Red Sparowes – The Fear Is Excruciating But Therein Lies The Answer

    The Fear Is Excruciating But Therein Lies The Answer is the third album from one of the leaders of the post-metal / ambient genre, Red Sparowes. Like many good artists of similar nature such as ISIS and Torche, Red Sparowes make their home on the fantastic HydraHead records Red Sparowes make their home in the UK on Conspiracy Records. Can their third full length release hold up to the sheer epicness of the first two albums which combined huge sounds with haunting, epic, beautfiul melodies so well? Read on to find out…

    Truths Arise starts the album off in fairly traditional epic Red Sparowes style but at just under 2 minutes doesn’t fully get going (you get the feeling from it if it had been 5 or 6 minutes it would have built into a masterpiece).

    In Illusions Of Order clocks in at around the seven and a half minute mark (which is still a little short for the average length Red Sparowes song based on the first two albums) and is the band at their ambient best, slowly building from a peaceful opening to a piece that is quite bombastic and it feels like the song has surrounded you by the end.

    A Hail of Bombs is one of the standout tracks and is much livelier than much of red sparowes other material, it would seem very at home on a Pelican album. There is a lot going on in this piece and there is some fantastic guitar work, particularly in the second half of the track.

    Giving Birth To Imagined Saviors carries on where A Hail of Bombs left off and manages to be both ambient and epic at the same time, with moments of pure tranquillity mixed into brasher, louder sections and in style is very close to some of the tracks from the first album At The Soundless Dawn (never a bad thing).
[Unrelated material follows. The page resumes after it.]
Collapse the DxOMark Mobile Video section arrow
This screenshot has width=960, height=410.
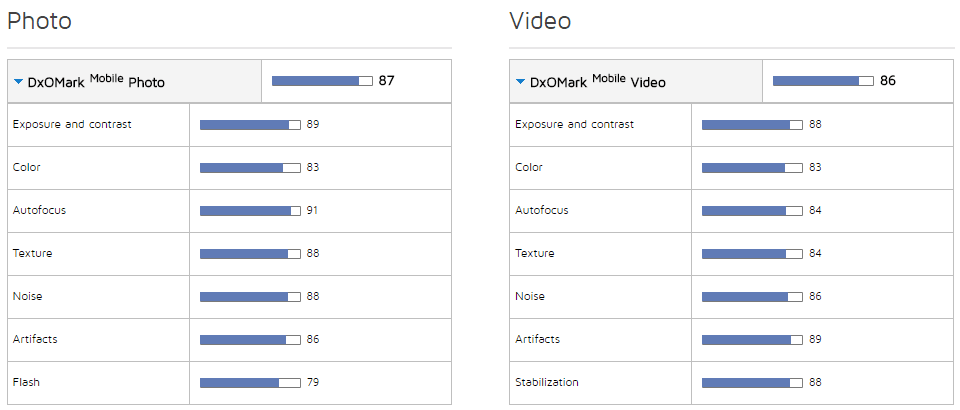click(x=520, y=82)
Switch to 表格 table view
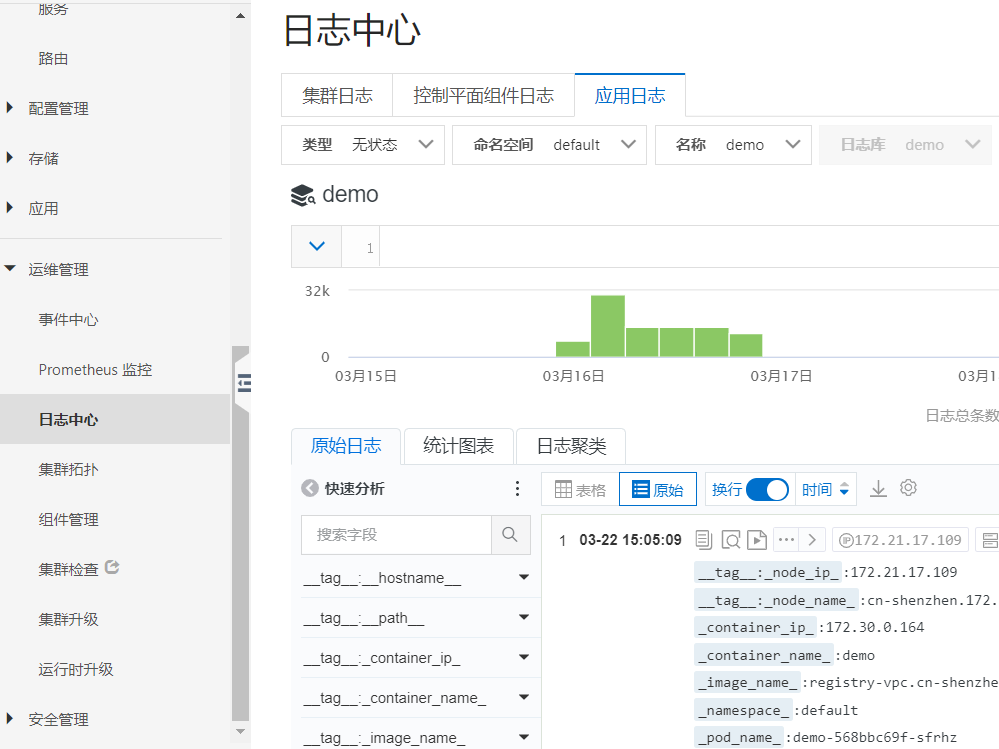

    A Swarm is another standout track which features great musicianship and just draws you into the music, even more so than some of the previously described songs. It is another song which builds up fantastically, Red Sparowes being arguably one of the best bands (certainly of their genre if not across all genres) at the art of constructing a long song, knowing when to build and when to take it down a notch. The end/extended outro of A Swarm is something of particular fantastic ambience.

    In Every Mind is another much shorter than usual track for Red Sparowes, but like their label mates Torche on the recent Songs for Singles, manage to pack a lot of impact into their shorter tracks as In Every Mind pulverises your senses with huge sounding drums and riffs that sound cavernous.

    A Mutiny returns things to grandiose levels very quickly steering the listener through the full range of a Red Sparowes arrangement from early drone to full on enveloping sound explosion. This is another song I find it very easy to lose myself in, and when it comes to Red Sparowes, those are the best kind.

    Album closer As Each End Looms and Subsides is perhaps the song most similar to RS second album Every Heart Shines Towards The Red Sun, having a very drony beginning and the drony sound being prevailant throughout the song. It is also the darkest sounding of all the songs on The Fear Is Excruciating, and dark sounding songs is something Red Sparowes have proven to be very good at. The track still manages to retain the enveloping characteristics of many of the other tracks and is a fine conclusion to what is a fine album.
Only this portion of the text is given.